■ **Instruction**
Rewrite everything from the line containing "Select DASHBOARD in the top navigation" down to the line containing "[x=75, y=592]" as a JSON list of strings, one string per line with blank lines skipped, and omit the pictures from your answer.

<<<<

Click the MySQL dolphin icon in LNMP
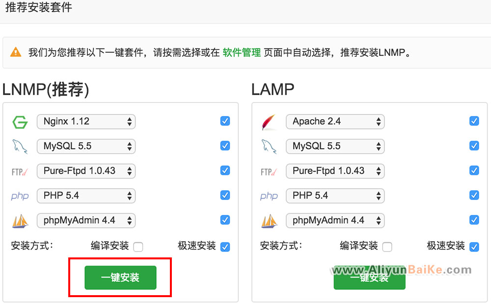 [20, 146]
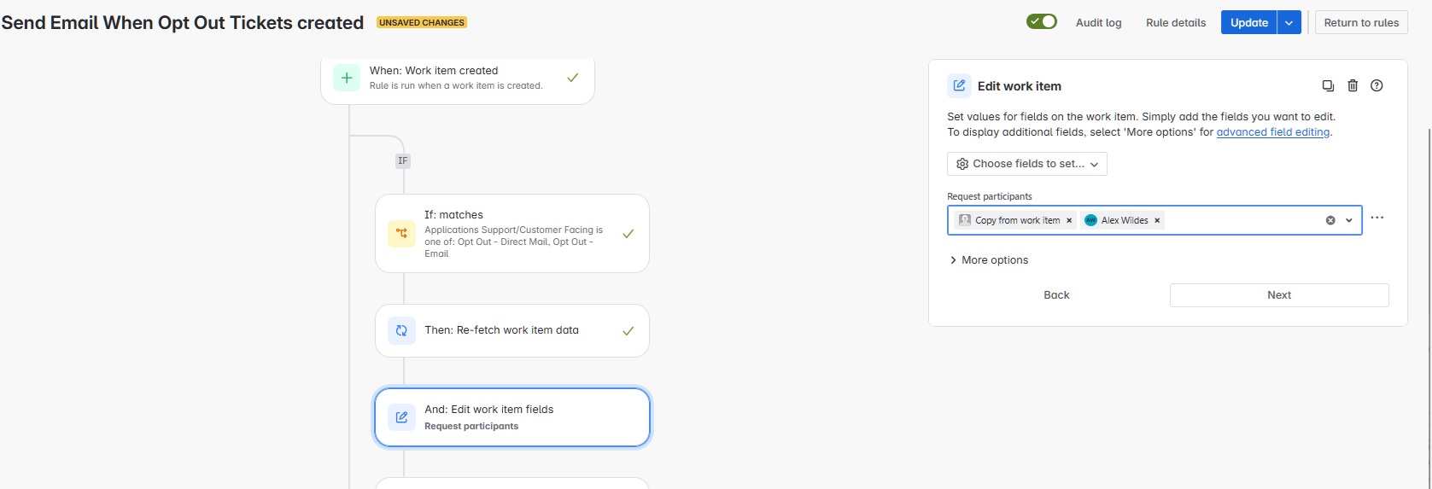Click the duplicate component icon
This screenshot has height=489, width=1432.
(1328, 85)
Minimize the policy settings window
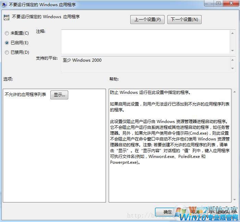The width and height of the screenshot is (240, 222). pyautogui.click(x=209, y=4)
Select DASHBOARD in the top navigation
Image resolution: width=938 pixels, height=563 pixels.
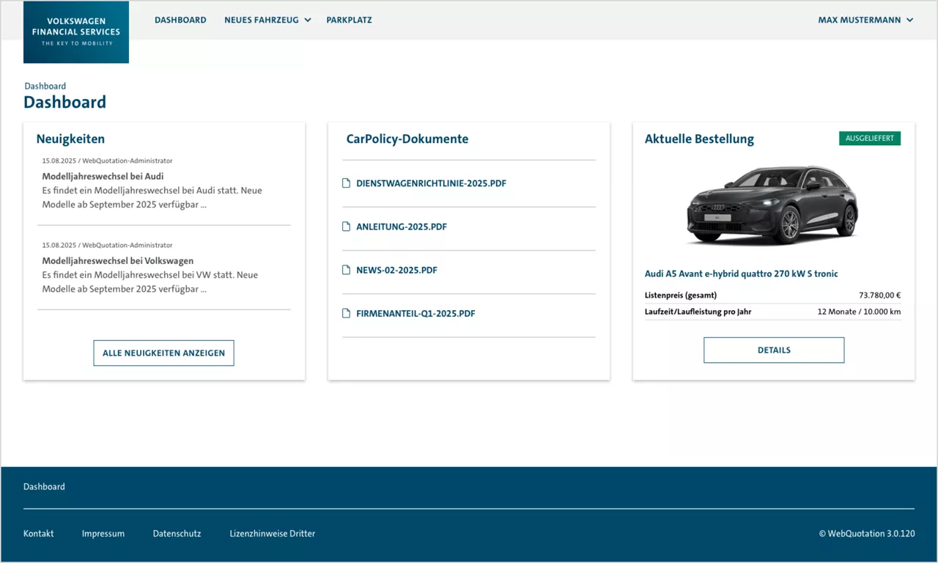point(180,20)
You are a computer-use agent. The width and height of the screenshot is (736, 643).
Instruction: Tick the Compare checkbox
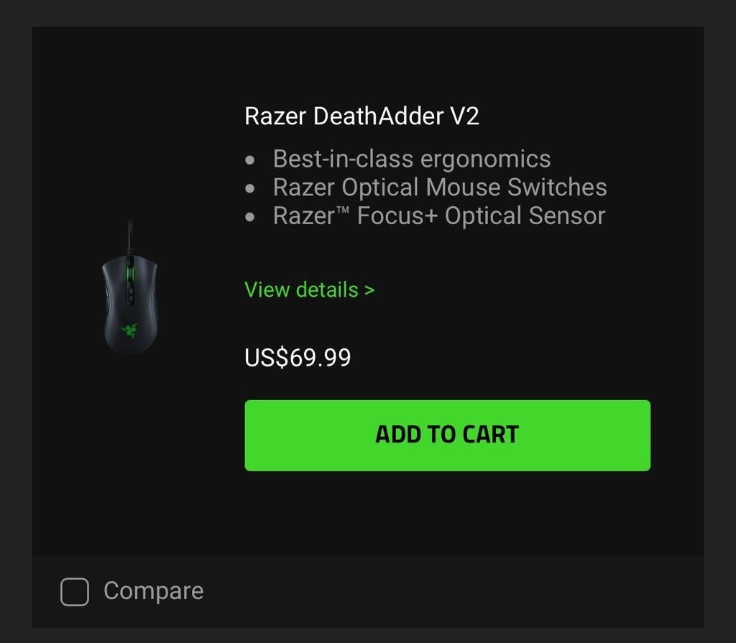[x=75, y=592]

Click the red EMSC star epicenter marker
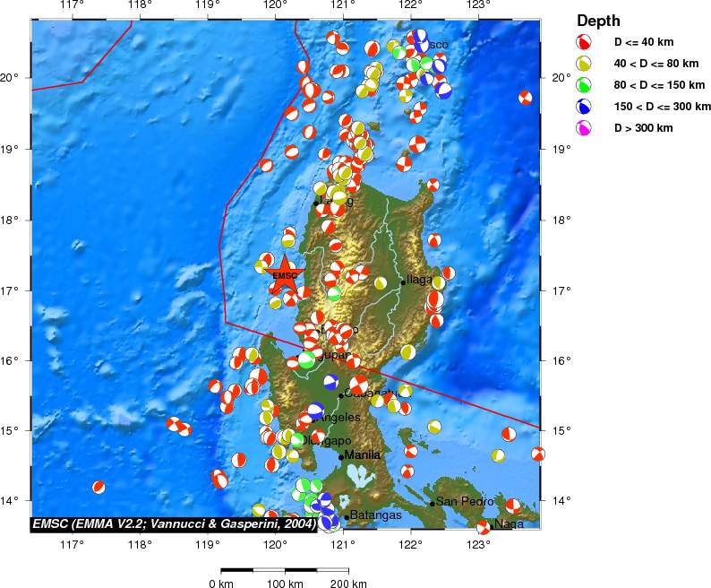coord(285,274)
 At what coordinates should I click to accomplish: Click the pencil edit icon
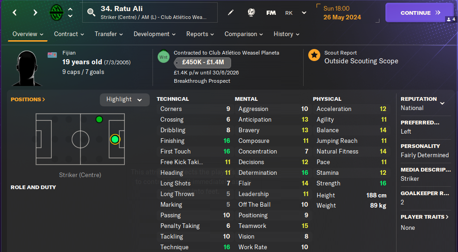pos(231,12)
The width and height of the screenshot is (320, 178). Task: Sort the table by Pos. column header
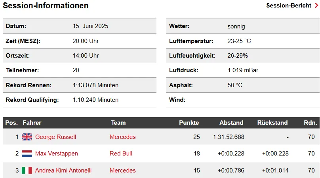tap(11, 123)
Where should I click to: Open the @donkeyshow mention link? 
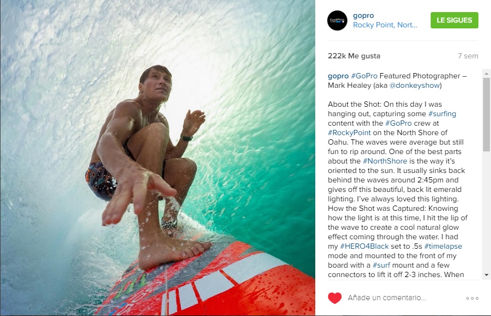(x=414, y=85)
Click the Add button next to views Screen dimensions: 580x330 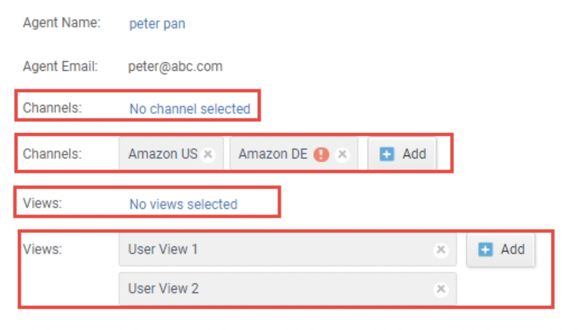tap(501, 250)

>>>>

■ **Exercise solution**
[
  "Select DASHBOARD in the top navigation",
  "Image resolution: width=938 pixels, height=563 pixels.",
  "point(180,20)",
  "You are a computer-use agent. The width and height of the screenshot is (736, 643).",
  "Instruction: Tick the Compare checkbox",
  "[x=75, y=592]"
]